Headquartered at a restricted section of the Ilopango air base, Rodriguez and Posada ran Iran-Contra’s covert airlift operations with a fleet of five aircraft and a team of about fourteen pilots and crew members. On the books, an unimaginatively named shell company called Corporate Air Service Inc. owned the aircraft. After Hasenfus’s capture, the Salvadorians immediately ordered the operation out of Ilopango. Rodriguez and Posada sent the aircraft to Aguacate.
When Nicaraguan authorities questioned Hasenfus about Ilopango, the former CIA loadmaster gave up addresses for three San Salvador safe houses. When local investigators checked the phone records from the addresses, they found numerous calls to Lieutenant Colonel Oliver North.
After a seven-year investigation, Independent Counsel Lawrence Walsh issued a 1994 report on the Iran-Contra Affair. The Enterprise’s off-the-books activities were as labyrinthine as they were impetuous. They had solicited private funding for the Contras from a diverse network of wealthy allies, including H. Ross Perot, beer magnate Joseph Coors, the Saudi royal family, and the sultan of Brunei.
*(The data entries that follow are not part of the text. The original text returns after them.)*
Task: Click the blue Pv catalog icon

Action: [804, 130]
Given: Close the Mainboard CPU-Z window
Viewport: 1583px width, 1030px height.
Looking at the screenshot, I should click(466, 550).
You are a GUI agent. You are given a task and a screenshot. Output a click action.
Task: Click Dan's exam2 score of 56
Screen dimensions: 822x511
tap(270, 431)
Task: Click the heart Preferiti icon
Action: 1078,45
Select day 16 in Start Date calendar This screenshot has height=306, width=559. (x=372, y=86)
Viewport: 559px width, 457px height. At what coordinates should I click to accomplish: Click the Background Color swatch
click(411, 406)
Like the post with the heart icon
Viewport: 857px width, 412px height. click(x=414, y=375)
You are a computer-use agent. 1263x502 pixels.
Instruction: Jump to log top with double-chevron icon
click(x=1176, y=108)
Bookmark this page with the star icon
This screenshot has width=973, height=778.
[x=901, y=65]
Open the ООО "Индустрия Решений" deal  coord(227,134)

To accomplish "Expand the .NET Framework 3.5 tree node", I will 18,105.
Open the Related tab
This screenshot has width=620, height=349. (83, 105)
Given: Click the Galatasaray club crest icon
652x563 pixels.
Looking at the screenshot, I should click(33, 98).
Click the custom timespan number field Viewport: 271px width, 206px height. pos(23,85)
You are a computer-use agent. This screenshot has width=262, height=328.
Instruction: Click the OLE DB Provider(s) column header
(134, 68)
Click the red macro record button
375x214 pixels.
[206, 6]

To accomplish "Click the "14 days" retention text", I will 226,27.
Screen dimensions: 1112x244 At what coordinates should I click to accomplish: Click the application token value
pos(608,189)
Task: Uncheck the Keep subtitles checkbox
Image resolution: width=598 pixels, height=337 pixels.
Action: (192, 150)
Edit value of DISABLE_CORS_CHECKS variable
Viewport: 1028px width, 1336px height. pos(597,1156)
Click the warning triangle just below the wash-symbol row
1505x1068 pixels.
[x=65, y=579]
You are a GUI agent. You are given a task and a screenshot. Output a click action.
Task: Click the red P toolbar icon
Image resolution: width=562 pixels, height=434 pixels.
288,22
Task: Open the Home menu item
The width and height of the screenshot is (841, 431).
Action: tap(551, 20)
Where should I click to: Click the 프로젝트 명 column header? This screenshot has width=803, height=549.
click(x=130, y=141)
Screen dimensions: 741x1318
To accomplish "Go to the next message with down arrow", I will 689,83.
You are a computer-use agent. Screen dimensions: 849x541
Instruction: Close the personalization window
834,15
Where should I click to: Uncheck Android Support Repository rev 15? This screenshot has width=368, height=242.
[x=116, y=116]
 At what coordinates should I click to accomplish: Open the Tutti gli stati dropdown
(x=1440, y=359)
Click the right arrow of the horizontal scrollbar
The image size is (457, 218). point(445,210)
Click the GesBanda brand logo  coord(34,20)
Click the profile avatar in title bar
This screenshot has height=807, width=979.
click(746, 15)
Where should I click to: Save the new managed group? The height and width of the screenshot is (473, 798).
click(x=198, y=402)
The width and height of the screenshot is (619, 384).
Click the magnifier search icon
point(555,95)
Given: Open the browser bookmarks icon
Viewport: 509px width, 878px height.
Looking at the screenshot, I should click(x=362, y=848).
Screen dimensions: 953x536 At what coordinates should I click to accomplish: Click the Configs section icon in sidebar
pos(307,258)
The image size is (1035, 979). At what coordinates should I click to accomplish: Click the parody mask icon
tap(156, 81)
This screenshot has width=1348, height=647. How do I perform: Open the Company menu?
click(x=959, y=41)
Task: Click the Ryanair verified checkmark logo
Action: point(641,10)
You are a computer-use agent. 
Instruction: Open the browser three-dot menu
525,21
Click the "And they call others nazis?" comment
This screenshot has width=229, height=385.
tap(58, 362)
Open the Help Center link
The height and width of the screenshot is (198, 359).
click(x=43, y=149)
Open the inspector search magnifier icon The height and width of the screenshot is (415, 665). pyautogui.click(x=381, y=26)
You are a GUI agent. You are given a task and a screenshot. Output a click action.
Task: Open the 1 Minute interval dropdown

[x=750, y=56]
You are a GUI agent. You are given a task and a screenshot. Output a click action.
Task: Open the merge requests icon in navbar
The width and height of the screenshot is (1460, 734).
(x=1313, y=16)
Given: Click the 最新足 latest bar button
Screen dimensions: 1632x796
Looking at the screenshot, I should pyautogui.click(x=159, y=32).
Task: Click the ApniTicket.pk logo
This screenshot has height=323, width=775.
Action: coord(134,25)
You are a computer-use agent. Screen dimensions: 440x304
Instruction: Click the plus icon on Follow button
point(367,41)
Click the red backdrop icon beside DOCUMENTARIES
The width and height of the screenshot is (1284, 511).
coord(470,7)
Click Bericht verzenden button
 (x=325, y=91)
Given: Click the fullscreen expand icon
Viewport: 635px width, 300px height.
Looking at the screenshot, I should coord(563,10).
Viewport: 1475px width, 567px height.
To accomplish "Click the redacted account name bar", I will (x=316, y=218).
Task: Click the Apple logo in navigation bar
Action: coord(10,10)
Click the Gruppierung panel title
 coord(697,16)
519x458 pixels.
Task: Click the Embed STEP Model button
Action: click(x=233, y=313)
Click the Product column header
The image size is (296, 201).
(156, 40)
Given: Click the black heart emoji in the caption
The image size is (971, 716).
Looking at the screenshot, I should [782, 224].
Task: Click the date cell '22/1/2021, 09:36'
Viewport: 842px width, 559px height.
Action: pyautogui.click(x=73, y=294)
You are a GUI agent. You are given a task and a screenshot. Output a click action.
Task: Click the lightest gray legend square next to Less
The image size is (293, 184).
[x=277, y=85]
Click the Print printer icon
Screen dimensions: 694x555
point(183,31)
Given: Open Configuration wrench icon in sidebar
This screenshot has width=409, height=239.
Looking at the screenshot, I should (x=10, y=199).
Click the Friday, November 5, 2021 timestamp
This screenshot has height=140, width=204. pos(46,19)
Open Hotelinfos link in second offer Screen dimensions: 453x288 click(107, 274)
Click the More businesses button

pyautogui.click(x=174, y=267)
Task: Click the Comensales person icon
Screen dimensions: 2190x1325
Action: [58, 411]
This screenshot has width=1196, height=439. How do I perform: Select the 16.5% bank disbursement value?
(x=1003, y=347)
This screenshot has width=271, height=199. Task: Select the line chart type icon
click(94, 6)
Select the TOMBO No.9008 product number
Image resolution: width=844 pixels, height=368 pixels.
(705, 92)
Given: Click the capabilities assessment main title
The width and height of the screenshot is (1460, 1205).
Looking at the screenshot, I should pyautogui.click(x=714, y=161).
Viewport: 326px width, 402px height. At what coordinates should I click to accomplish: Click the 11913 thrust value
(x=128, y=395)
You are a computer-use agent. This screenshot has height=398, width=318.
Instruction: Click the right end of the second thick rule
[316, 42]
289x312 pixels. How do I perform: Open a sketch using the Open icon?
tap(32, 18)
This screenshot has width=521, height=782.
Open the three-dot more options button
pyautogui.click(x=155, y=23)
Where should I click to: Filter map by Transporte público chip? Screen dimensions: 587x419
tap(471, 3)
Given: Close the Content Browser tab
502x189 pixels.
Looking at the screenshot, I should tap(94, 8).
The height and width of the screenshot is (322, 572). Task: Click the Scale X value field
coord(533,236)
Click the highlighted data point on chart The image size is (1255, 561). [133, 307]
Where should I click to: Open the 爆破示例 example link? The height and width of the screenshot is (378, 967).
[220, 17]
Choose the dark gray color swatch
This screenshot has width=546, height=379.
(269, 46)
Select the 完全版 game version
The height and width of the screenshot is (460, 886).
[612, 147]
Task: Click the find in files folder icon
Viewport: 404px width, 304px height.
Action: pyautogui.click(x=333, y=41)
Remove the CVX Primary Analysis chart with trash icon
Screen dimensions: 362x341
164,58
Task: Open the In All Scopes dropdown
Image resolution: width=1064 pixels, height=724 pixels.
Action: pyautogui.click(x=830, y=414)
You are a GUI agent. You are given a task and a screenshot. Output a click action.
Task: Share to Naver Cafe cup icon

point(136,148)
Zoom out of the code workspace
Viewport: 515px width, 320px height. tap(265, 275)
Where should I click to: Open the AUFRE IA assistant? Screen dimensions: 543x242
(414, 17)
Iran-Contra managers colluded with arms
merchants such Manucher Ghorbinafar, sold arms to Iran, and pocketed much of the proceeds. Continuing the CIA’s off-the-books war in Central America, the Enterprise hired British mercenary David Walker to conduct “special operations” inside Nicaragua, including blowing up an arms dump and providing helicopter pilots.
According to Senate Iran-Contra Committee chairman Senator Daniel Inouye (D-HI), the Enterprise was “a secret government—a shadowy government with its own Air Force, its own Navy, its own fund-raising mechanism, and the ability to pursue its own ideas of the national interest, free from all the checks and balances and free from the law itself.”
At Marcos’s dairy farm near Aguacate, we sat on the porch drinking cold water, hiding from the summer sun under the canopy of potted plants surrounding his house and talking about what happened to Honduras after the American military (and American money) left the country. Joe had heard rumors that Aguacate became a major hub of cocaine smuggling after the CIA, the SOD, and the Enterprise left. “That was nothing compared to the eighties,” said Marcos. He started rattling off the names of people he said were from the Medellín cartel who frequented the air base during the eighties. A man named Michelangelo, a pair of brothers. “Every night, there was plane after plane . . . they had some kind of arrangement with the military and with the Americans.”
In Marcos’s estimation, things had gone to hell with the end of the Cold War. The USS Honduras was dismantled; American military dollars dried up. It was like, “Take all these guns! Go sell cocaine! Go join private security firms!” laughed Marcos about the prevailing spirit after the wars.